2020 Was The “Year of the Knowledge Graph”
2020 was undeniably the “Year of the Knowledge Graph.”
2020 was the year that Gartner put Knowledge Graphs at the peak of its hype cycle.
It was the year where 10% of the papers published at EMNLP referenced “knowledge” in their titles.
It was the year over 1000 engineers, enterprise users, and academics came together to talk about Knowledge Graphs at the 2nd Knowledge Graph Conference.
There are good reasons for this grass-roots trend, as it isn’t any one company that is pushing this trend (ahem, I’m looking at you, Cognitive Computing), but rather a broad coalition of academics, industry vertical practitioners, and enterprise users that generally deal with building intelligent information systems.

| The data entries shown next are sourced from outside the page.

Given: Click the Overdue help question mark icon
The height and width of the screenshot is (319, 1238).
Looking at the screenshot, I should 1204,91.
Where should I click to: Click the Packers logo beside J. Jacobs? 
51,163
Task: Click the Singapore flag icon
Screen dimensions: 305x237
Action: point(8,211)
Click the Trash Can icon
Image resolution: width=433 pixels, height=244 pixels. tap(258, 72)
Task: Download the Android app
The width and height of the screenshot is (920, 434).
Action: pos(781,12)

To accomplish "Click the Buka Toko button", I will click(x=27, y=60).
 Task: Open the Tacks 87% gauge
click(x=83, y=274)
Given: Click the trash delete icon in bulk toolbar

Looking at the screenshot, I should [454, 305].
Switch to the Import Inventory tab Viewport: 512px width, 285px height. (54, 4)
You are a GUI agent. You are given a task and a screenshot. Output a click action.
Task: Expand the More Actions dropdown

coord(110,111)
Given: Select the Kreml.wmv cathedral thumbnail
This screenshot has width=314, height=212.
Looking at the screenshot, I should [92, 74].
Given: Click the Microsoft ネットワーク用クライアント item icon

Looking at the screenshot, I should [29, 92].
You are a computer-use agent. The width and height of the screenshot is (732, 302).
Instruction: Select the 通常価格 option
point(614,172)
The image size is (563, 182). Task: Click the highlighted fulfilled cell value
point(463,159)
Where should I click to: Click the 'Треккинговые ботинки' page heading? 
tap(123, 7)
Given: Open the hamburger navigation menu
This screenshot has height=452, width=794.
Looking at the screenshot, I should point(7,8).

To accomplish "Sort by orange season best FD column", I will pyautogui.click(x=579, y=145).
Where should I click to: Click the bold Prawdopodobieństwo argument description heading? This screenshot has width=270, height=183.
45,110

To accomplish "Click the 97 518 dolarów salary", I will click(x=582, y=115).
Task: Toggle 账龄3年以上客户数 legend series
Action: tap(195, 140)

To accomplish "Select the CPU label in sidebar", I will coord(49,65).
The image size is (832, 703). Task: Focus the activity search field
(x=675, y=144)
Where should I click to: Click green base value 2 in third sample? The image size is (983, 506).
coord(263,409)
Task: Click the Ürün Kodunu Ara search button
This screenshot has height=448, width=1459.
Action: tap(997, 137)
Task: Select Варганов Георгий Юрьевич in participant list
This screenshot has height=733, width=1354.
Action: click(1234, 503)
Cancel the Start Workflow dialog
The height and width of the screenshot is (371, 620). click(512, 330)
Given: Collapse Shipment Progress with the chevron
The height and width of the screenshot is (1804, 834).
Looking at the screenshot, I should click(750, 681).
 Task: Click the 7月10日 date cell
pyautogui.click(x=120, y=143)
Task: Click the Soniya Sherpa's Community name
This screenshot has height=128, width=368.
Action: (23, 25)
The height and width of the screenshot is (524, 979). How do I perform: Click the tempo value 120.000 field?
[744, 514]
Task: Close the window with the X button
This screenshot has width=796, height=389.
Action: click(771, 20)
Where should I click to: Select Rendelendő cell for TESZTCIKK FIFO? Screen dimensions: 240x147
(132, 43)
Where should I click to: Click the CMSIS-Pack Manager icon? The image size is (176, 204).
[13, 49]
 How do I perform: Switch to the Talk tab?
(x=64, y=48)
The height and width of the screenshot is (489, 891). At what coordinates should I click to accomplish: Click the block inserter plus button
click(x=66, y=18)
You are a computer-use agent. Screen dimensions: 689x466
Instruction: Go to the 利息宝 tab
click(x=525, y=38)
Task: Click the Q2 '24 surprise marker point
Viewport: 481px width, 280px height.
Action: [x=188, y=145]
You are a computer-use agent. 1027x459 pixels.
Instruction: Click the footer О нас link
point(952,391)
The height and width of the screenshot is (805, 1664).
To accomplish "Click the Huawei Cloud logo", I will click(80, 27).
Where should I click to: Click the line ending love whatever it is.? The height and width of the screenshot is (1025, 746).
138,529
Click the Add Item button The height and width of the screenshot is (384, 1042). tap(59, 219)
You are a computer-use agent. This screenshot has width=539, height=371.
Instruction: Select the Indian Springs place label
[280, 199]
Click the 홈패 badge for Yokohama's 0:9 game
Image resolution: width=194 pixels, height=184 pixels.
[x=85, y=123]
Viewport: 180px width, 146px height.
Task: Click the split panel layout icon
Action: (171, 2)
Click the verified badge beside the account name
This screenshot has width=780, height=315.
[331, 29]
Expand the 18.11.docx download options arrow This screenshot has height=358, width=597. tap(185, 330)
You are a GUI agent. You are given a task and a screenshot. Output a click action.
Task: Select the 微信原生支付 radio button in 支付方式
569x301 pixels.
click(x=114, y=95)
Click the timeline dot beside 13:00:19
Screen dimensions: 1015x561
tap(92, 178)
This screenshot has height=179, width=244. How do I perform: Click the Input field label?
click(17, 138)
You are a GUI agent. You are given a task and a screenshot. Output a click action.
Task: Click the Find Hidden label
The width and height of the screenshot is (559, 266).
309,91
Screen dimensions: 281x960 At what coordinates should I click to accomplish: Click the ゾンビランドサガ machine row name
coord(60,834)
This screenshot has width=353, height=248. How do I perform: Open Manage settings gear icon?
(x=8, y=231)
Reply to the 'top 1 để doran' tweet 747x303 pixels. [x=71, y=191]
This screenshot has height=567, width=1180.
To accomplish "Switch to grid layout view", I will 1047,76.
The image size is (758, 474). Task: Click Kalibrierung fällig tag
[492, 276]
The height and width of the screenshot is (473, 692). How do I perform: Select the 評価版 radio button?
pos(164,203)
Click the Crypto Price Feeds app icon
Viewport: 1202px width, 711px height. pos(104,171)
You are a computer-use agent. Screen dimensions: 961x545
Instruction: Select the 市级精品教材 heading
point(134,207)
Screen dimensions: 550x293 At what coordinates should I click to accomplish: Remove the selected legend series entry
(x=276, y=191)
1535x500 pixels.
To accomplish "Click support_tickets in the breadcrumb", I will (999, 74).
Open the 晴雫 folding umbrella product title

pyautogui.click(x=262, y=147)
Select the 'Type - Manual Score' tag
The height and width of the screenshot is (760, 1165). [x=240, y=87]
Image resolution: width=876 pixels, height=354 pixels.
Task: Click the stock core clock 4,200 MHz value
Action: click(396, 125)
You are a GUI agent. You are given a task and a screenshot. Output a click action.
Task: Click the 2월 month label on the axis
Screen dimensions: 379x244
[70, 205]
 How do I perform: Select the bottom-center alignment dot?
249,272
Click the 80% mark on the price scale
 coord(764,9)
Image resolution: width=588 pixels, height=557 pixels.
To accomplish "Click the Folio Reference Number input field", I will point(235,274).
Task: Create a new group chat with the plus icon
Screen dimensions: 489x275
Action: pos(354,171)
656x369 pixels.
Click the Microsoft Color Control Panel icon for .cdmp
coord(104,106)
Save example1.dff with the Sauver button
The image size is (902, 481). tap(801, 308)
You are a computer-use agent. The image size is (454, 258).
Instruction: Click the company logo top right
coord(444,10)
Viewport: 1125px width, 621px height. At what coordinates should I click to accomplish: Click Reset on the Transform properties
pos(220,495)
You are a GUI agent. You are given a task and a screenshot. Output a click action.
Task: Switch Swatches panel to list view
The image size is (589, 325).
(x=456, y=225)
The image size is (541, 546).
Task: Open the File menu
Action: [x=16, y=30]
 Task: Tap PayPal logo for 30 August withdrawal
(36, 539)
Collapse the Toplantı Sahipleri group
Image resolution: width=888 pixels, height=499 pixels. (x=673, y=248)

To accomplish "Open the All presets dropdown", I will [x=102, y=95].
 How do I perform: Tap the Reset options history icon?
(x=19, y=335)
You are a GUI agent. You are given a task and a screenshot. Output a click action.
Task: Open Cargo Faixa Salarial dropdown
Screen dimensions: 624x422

Knowledge graphs represent the best of how we hope the “next step” of AI looks like: intelligent systems that aren’t black boxes, but are explainable, that are grounded in the same real-world entities as us humans, and are able to exchange knowledge with us with precise common vocabularies. It’s no coinincidence that in the same year that marked the peak of the deep learning revolution (2012), Google introduced the Google Knowledge Graph as a way to provide interpretability to its otherwise opaque search ranking algorithms.
The Risk Of Hype: Touted Benefits Don’t Materialize
However, like all trends, there is great risk of not living up to the hype, and as the Gartner Hype cycle suggests, this risk is almost an inevitability if one subscribes to cyclical models of innovation. So it feels like almost a truism to state that the hyped benefits won’t materialize.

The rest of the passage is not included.